Now credit crunch hits home as new build house numbers crash

12:00 am frontpage, news

by Cary Gee

AFTER 15 years of continuous growth in the housing sector the House Builders Association has warned that fewer than 110,000 new homes are likely to built this year.

This figure represents less than half the number of new homes Gordon Brown says we need to build if Britain is to meet future housing needs.

Within days of becoming Prime Minister, Mr Brown made housing a priority, stating that we need to build three million homes in the next 10 years in order to satisfy demand.
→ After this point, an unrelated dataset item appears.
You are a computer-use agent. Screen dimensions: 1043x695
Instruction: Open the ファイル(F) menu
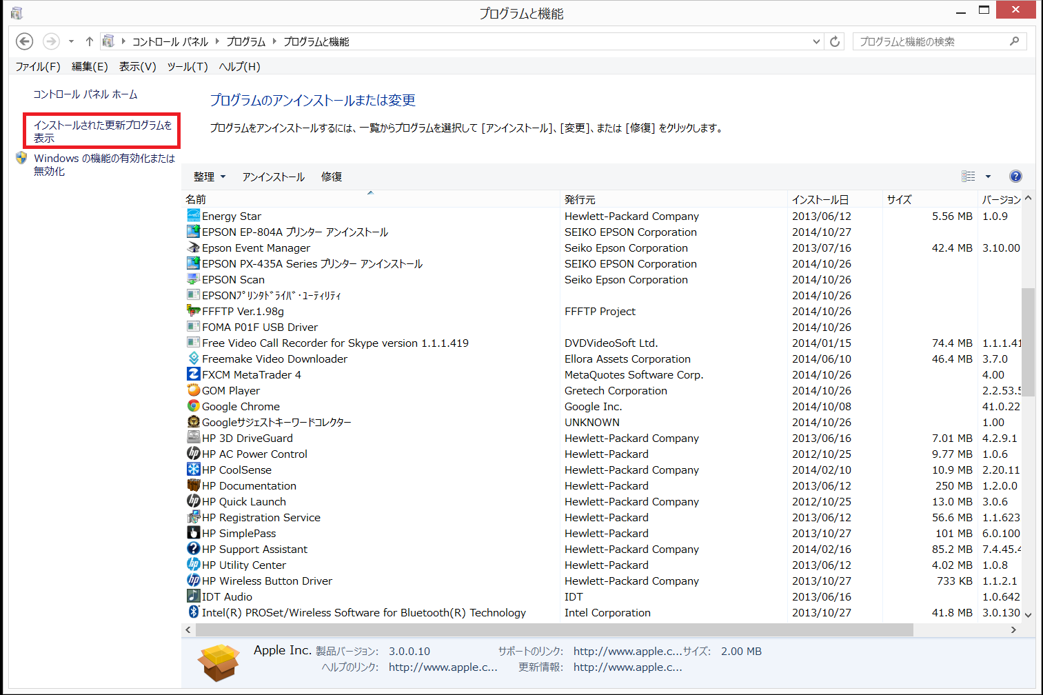38,67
Since then, economic conditions have plunged the construction industry into the worst slump it has seen since the 1930s.

Britain’s biggest house builder, Barratt, has seen 90 per-cent wiped off its share value in the past year forcing the company to pull out of new-home schemes across the country.

Housing minister Caroline Flint said: “We are watching forecasts closely to see what might happen in the next 12 months.”

Despite industry claims that current difficulties are unprecedented, some observers say that after 15 years of uninterrupted growth which saw margins on new homes rise to more than 20 per-cent both the Government and house builders should have seen a crash coming and  planned better for it.

Roger Humber of the HBA blames short-termism and speculation for the crash in his members’ fortunes.

He said: “Bankers who put together these lending packages have, of course, done extremely well out of them. Short-term borrowers took out these loans without really reading the small print.

And governments encouraged them to do so. This just encourages speculation. There will be a massive impact on ordinary people – including job losses.”

He is pessimistic about the chances of recovery without what he calls “an exploration of ideas”.

Despite this, homeowners have seen their real wealth rise exponentially throughout the housing boom and for those unable to buy a home of their own, the withdrawal of cheap mortgages and the collapse of buy to let  could signal a switch in Britain from an owner occupier to a rental model of housing.

Andrew Teacher of the British Property Federation thinks that investment in large scale rental developments will come to be seen as increasingly attractive for big investors.

He said: “We are in a ridiculous position where we have increased demand yet house builders are stepping out of the market because they have no one to sell to.

“If we had a corporate rental sector – as they do in Europe – it would  mean  continued investment and thousands of extra new homes, it would  ensure house builders had someone to sell their stock to and that the public had the benefits of a branded rental sector.”


One Response
  1. michael barratt :

    Date: June 20, 2008 @ 7:04 pm

    Still no response from Minister after nearly two months

    23rd April 2008

    Hon. C Flint MP
    Minister for housing
    Communities and Local Government
    Eland House
    Bressenden Place
    London
    SW1E 5DU

    Dear Minister,

    I have requested my Member of Parliament, Laura Moffatt to forward this letter with an attachment to you for your consideration and response.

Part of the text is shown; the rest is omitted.